II. Principles, Rights and Obligations Concerning Transboundary Natural Resources and Environmental Interferences

Reasonable and Equitable Use

9. States shell use transboundary natural resources in a reasonable and equitable manner.

Prevention and Abatement

10. States shall prevent or abate any transboundary environmental interference which could cause or causes significant harm (but subject to certain exceptions provided for in #11 and #12 below).

Strict Liability

11. States shall take all reasonable precautionary measures to limit the risk when carrying out or permitting certain dangerous but beneficial activities and shall ensure that compensation is provided should substantial transboundary harm occur even when the activities were not known to be harmful at the time they were undertaken.

Prior Agreements When Prevention Costs Greatly Exceed Harm

12. States shall enter into negotiations with the affected State on the equitable conditions under which the activity could be carried out when planning to carry out or permit activities causing transboundary harm which is substantial but far less than the cost of prevention. (If no agreement can be reached, see Art. 22).

Non-Discrimination

13. States shall apply as a minimum at least the same standards for environmental conduct and impacts regarding transboundary natural resources and environmental interferences as are applied domestically (i.e., do not do to others what you would not do to your own citizens).

General Obligation to Cooperate on Transboundary Environmental Problems

14. States shall cooperate in good faith with other States to achieve optimal use of transboundary natural resources and effective prevention or abatement of transboundary environmental interferences.

Exchange of Information

15. States of origin shall provide timely and relevant information to the other concerned States regarding transboundary natural resources or environmental interferences.

Prior Assessment and Notification

16. States shall provide prior and timely notification and relevant information to the other concerned States and shall make or require an environmental assessment of planned activities which may have significant transboundary effects.

Prior Consultations

17. States of origin shall consult at an early stage and in good faith with other concerned States regarding existing or potential transboundary interferences with their use of a natural resource or the environment.
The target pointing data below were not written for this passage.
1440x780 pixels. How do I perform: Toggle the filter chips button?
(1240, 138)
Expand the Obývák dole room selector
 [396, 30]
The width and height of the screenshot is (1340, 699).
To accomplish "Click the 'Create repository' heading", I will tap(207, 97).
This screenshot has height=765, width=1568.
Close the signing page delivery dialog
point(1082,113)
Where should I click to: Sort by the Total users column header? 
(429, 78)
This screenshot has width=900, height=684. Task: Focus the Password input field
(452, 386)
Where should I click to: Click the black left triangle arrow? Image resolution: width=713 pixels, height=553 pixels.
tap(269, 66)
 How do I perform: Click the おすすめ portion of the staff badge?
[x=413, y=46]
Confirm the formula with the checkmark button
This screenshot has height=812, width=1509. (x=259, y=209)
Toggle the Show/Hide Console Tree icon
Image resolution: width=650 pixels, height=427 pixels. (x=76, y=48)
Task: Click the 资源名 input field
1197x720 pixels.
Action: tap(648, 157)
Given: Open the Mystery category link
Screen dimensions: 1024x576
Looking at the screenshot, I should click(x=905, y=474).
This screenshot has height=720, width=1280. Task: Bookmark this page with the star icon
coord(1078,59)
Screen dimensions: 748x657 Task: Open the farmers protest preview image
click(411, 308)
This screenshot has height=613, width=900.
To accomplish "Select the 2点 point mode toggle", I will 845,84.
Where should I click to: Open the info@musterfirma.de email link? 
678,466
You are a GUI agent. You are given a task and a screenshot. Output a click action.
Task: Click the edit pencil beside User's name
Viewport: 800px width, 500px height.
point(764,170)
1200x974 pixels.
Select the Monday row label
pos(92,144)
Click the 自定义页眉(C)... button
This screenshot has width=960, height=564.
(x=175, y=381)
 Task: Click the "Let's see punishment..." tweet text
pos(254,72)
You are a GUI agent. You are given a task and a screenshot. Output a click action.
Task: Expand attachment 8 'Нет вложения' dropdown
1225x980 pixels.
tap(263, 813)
Cooperative Arrangements for Environmental Assessment and Protection

18. States shall cooperate with the concerned States in monitoring, scientific research and standard setting regarding transboundary natural resources and environmental interferences.

Emergency Situations

19. States shall develop contingency plans regarding emergency situations likely to cause transboundary environmental interferences and shall promptly warn, provide relevant information to and co-operate with concerned States when emergencies occur.

Equal Access and Treatment

20. States shall grant equal access, due process and equal treatment in administrative and judicial proceedings to all persons who are or may be affected by transboundary interferences with their use of a natural resource or the environment.

III. State Responsibility

21. States shall cease activities which breach an international obligation regarding the environment and provide compensation for the harm caused.

IV. Peaceful Settlement of Disputes

22. States shall settle environmental disputes by peaceful means. If mutual agreement on a solution or on other dispute settlement arrangements is not reached within 18 months, the dispute shall be submitted to conciliation and, if unresolved thereafter, to arbitration or judicial settlement at the request of any of the concerned States.


Footnote

* This summary is based on the more detailed legal formulations in the report to the Commission by the international legal experts group. (See Annexe 2 for a list of group members.) This summary highlights only the main thrusts of the principles and Articles and is not a substitute for the full text is published in Legal Principles for Environmental Protection and Sustainable Development (Dordrecht, The Netherlands: Martinus Nijhoff Publishers, in press).